═════ Source ═════
United States District Court, Southern District of Indiana
Sep 2, 2022
1:21-cv-03068-SEB-MJD (S.D. Ind. Sep. 2, 2022)

Opinion

1:21-cv-03068-SEB-MJD

09-02-2022

RA'MAR DANIELS, Petitioner, v. DENNIS REGAL, Respondent.


ORDER DENYING PETITION FOR WRIT OF HABEAS CORPUS AND DIRECTING ENTRY OF FINAL JUDGMENT

SARAH EVANS BARKER, JUDGE

Ra'Mar Daniels filed a petition for a writ of habeas corpus challenging a Pendleton Correctional Facility disciplinary proceeding identified as ISR 21-09-0039. For the reasons explained in this Order, Mr. Daniels' habeas petition is denied, and the clerk is directed to enter final judgment in Respondent's favor.

I. Overview

Prisoners in Indiana custody may not be deprived of good-time credits or credit-earning class without due process. Ellison v. Zatecky, 820 F.3d 271, 274 (7th Cir. 2016); Scruggs v. Jordan, 485 F.3d 934, 939 (7th Cir. 2007); see also Rhoiney v. Neal, 723 Fed.Appx. 347, 348 (7th Cir. 2018). The due process requirement is satisfied with: (1) the issuance of at least 24 hours advance written notice of the charge; (2) a limited opportunity to call witnesses and present evidence to an impartial decision-maker; (3) a written statement articulating the reasons for the disciplinary action and the evidence justifying it; and (4) "some evidence in the record" to support the finding of guilt. Superintendent, Mass. Corr. Inst. v. Hill, 472 U.S. 445, 454 (1985); see also Wolff v. McDonnell, 418 U.S. 539, 563-67 (1974).
═════
**What you need to do**
1) Using the habeas court order above, explain what the court says is needed to satisfy due process before a prisoner in Indiana custody can lose good-time credits or credit-earning class.
2) Decide whether each statement agrees with the habeas court order, answering yes or no and quoting the words from the order that settle it: (a) The petition challenged a disciplinary proceeding at Pendleton Correctional Facility. (b) Written notice of the charge must be given at least 48 hours in advance. (c) The court granted the habeas petition.
3) Resume the habeas court order after its final sentence, continuing in the same legal style.
═════ Data records ═════
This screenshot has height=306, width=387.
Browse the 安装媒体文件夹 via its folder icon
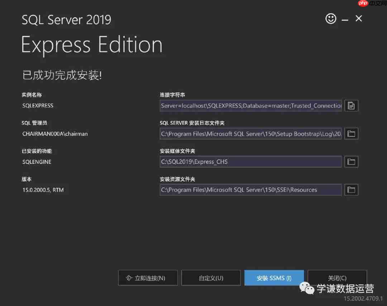351,162
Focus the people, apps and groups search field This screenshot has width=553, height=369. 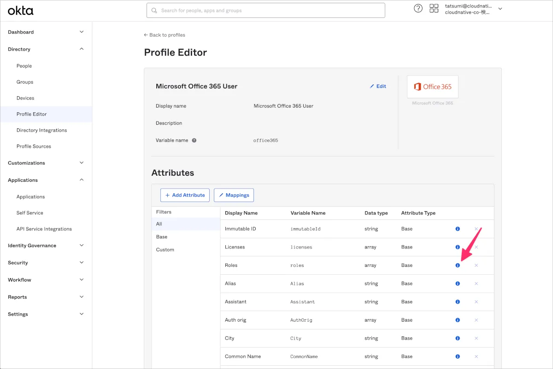point(266,11)
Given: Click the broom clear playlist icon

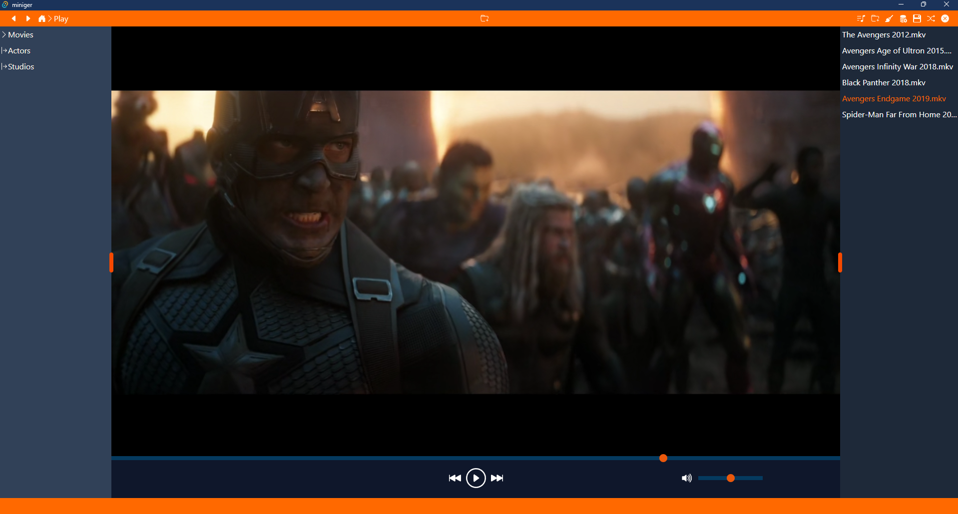Looking at the screenshot, I should pos(889,18).
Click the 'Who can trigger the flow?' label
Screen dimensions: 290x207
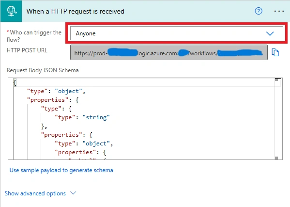coord(34,36)
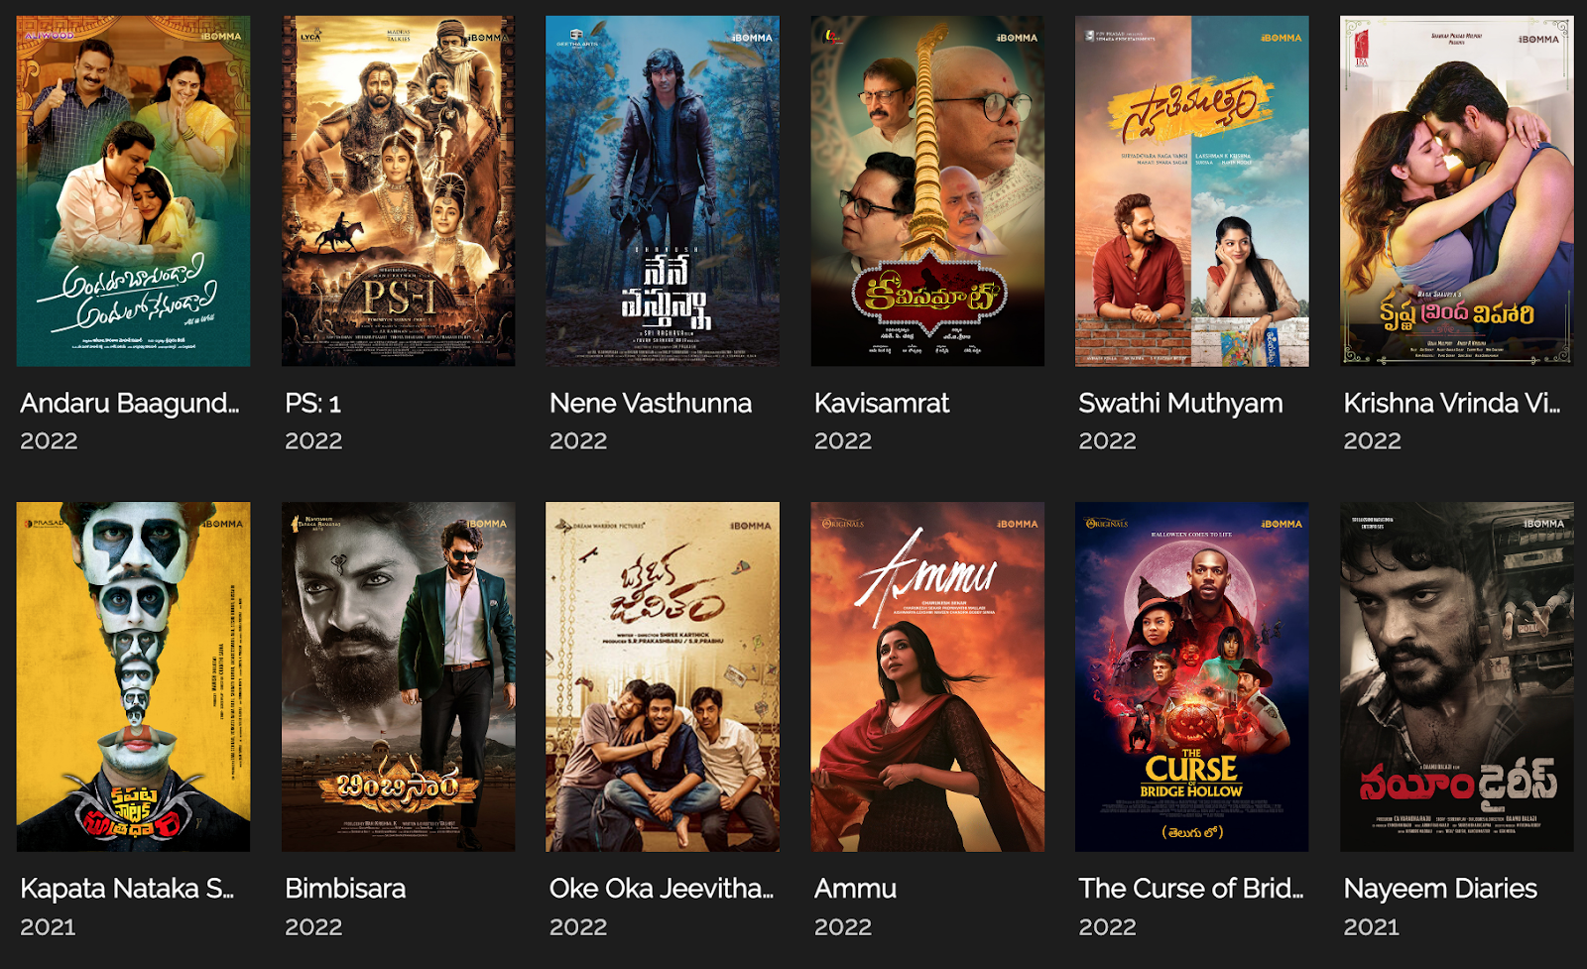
═════
**Answers provided**
1) Due process is satisfied by at least 24 hours advance written notice of the charge and a limited opportunity to call witnesses and present evidence to an impartial decision-maker. It also requires a written statement of the reasons for the disciplinary action and the evidence justifying it, plus "some evidence in the record" to support the finding of guilt.

2)
(a) Yes: "challenging a Pendleton Correctional Facility disciplinary proceeding identified as ISR 21-09-0039"
(b) No: "at least 24 hours advance written notice of the charge"
(c) No: "Mr. Daniels' habeas petition is denied"

3)
II. The Disciplinary Proceeding

On September 5, 2021, Officer P. Thomas issued a Report of Conduct charging Mr. Daniels with a violation of Offense Code A 117 for battery against a staff member. Dkt. 9-1 at 1. The Conduct Report states:

On 09-05-2021 at approximately 5:05 p.m., I, Officer P. Thomas, was called to 6D in GCH due to Offender Daniels, Ramar #104542 in 18-6D holding his cuffport hostage and refusing to let staff close it. I then delivered a 1 second drive stun to Offender Daniels left bicep. Offender Daniels pulled his arm back in and as I attempted to secure the cuffport he then stuck his arm back out, so I delivered another 1 second drive stun to his left bicep. He then pulled it back in again and as I was again attempting to secure the cuffport he then reached back out and grabbed my vest. I again delivered another 1 second drive stun to his left bicep. I was then able to secure the cuffport.
Id. The report was substantiated by witness statements from Sgt. J. Gray, Officer J. Downs, Officer A. Sumner, and Officer D. Ruckman. Dkts. 9-4 at 1-4.

On September 24, 2021, Mr. Daniels was notified of the charges, pleaded not guilty, and requested a lay advocate. Dkt. 9-5. He also requested a copy of the video evidence and the conduct report. Id. On October 4, 2021, a Report of Disciplinary Hearing Video Evidence Review indicated the video evidence supported the Report of Conduct. Dkt. 9-10. A hearing was held on October 18, 2021, and Mr. Daniels pleaded not guilty. Dkt. 9-9. The disciplinary hearing officer "(DHO") found Mr. Daniels guilty based on staff reports, Mr. Daniels' statements, and video evidence. Id. Mr. Daniels received a loss of 180 days of earned credit time. Id.

Mr. Daniels completed the administrative appeals process and both appeals were denied. Dkts. 9-12 and 9-13. He then brought this petition for a writ of habeas corpus pursuant to 28 U.S.C. § 2254, dkt. 1, for which Respondent provided a return, dkt. 9. Mr. Daniels submitted a response to Respondent's return. Dkt. 13.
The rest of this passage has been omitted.